(Beginning of Recorded information)

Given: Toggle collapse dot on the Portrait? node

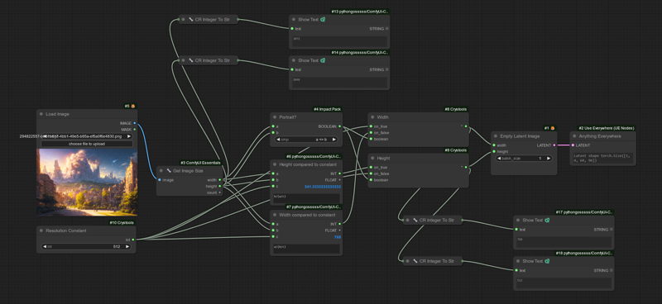Looking at the screenshot, I should (275, 117).
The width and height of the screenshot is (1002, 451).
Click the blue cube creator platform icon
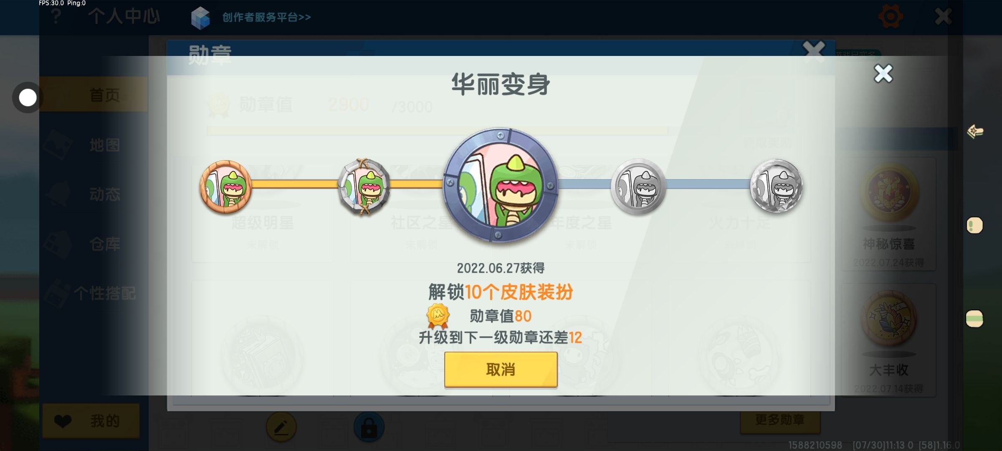200,18
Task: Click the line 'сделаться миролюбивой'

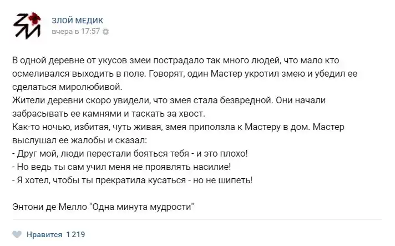Action: pos(65,87)
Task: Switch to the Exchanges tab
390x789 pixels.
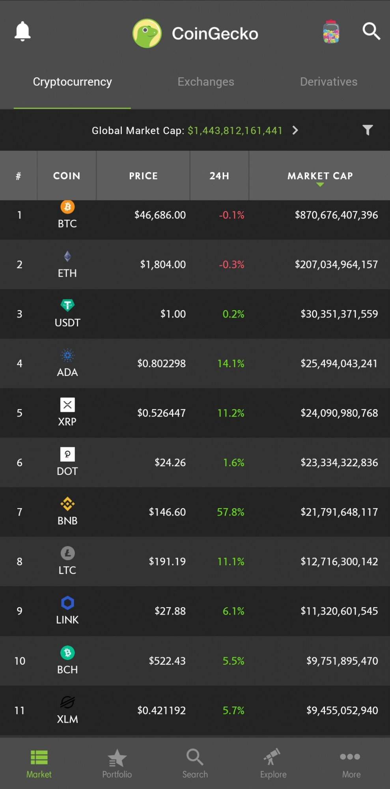Action: (x=206, y=82)
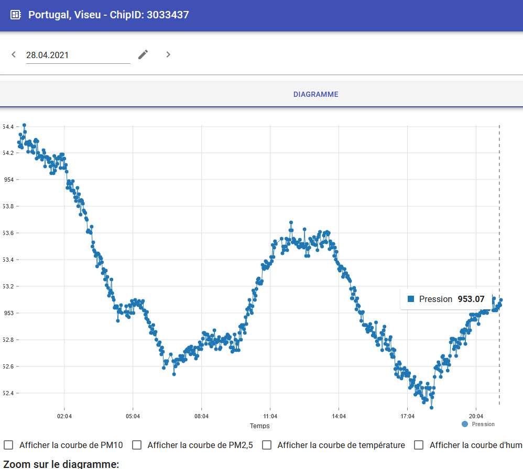Switch to the DIAGRAMME tab
Viewport: 523px width, 469px height.
tap(315, 94)
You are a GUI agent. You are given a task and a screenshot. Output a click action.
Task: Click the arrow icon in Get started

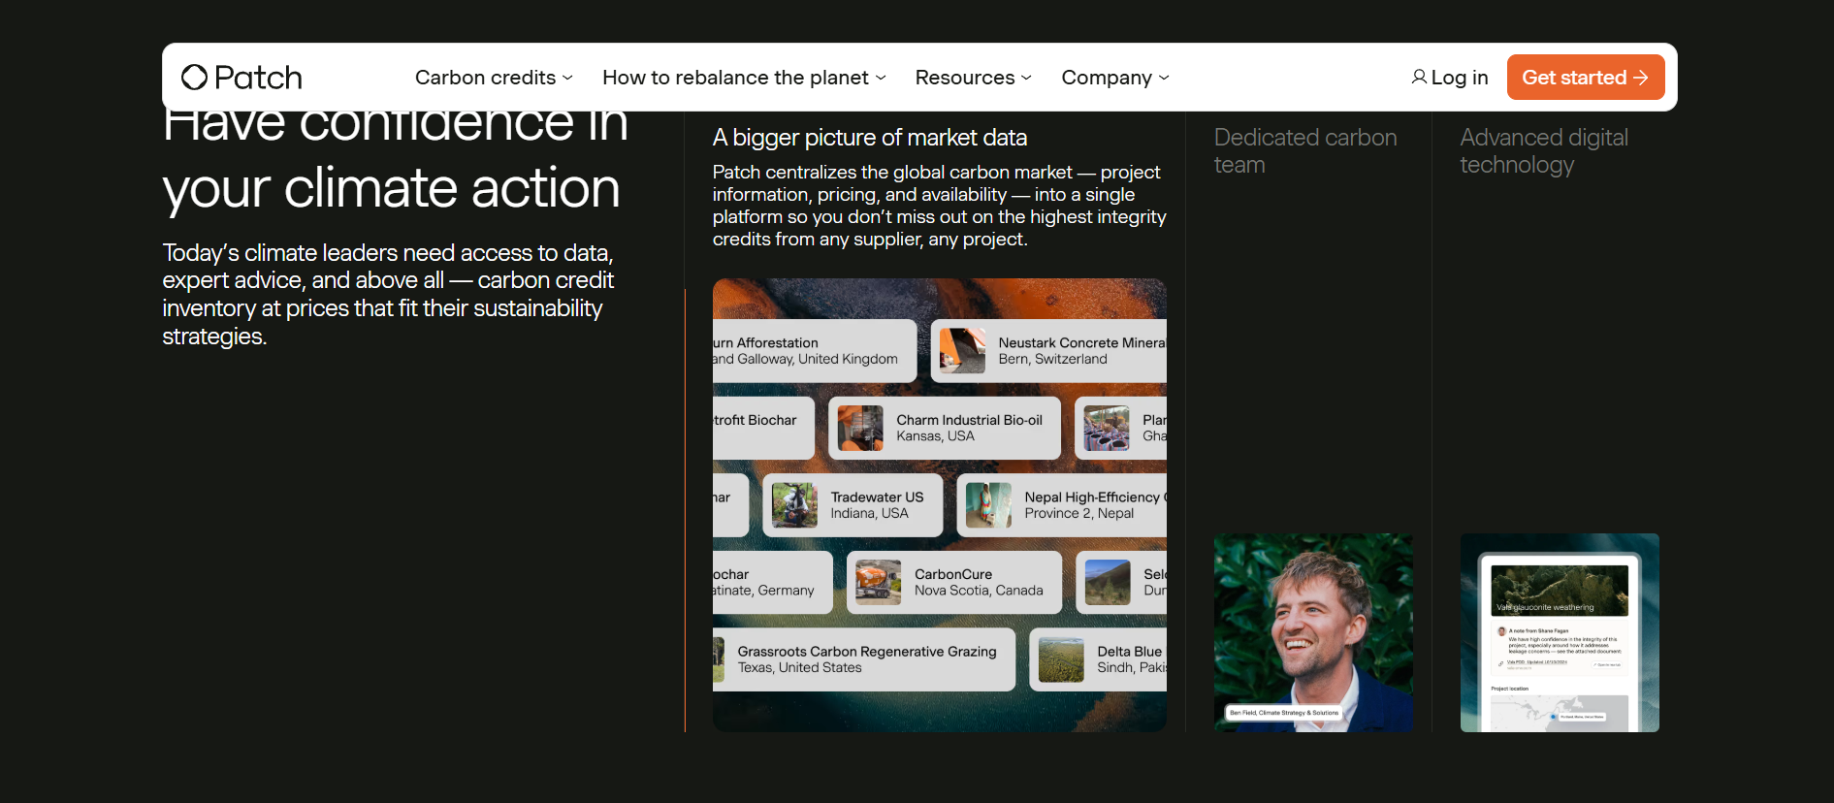(1641, 78)
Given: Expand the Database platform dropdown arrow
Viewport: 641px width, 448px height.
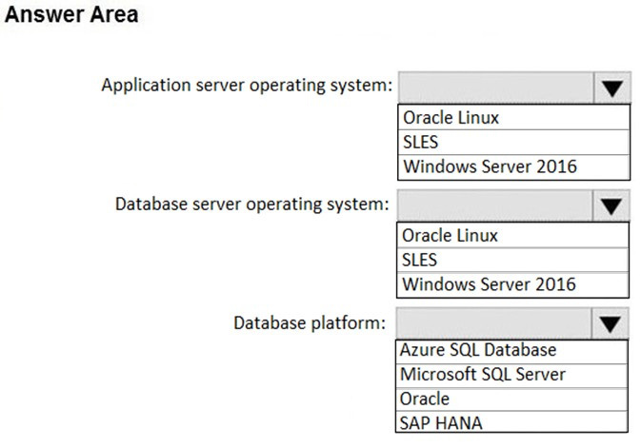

(End of Recorded information)

### Task
Each line from the line containing "The width and" through the final line of the data above must be retyped exactly; nothing else, and no pictures, may appear.

### Answer to the problem
The width and height of the screenshot is (1002, 451).
Click the blue cube creator platform icon
200,18
Task: Click the line 'сделаться миролюбивой'

Action: pos(65,87)
Task: Switch to the Exchanges tab
390x789 pixels.
Action: (x=206, y=82)
Switch to the DIAGRAMME tab
Viewport: 523px width, 469px height.
tap(315, 94)
You are a GUI agent. You are given a task and a screenshot. Output a click action.
Task: Click the arrow icon in Get started

(1641, 78)
Given: Expand the Database platform dropdown arrow
Viewport: 641px width, 448px height.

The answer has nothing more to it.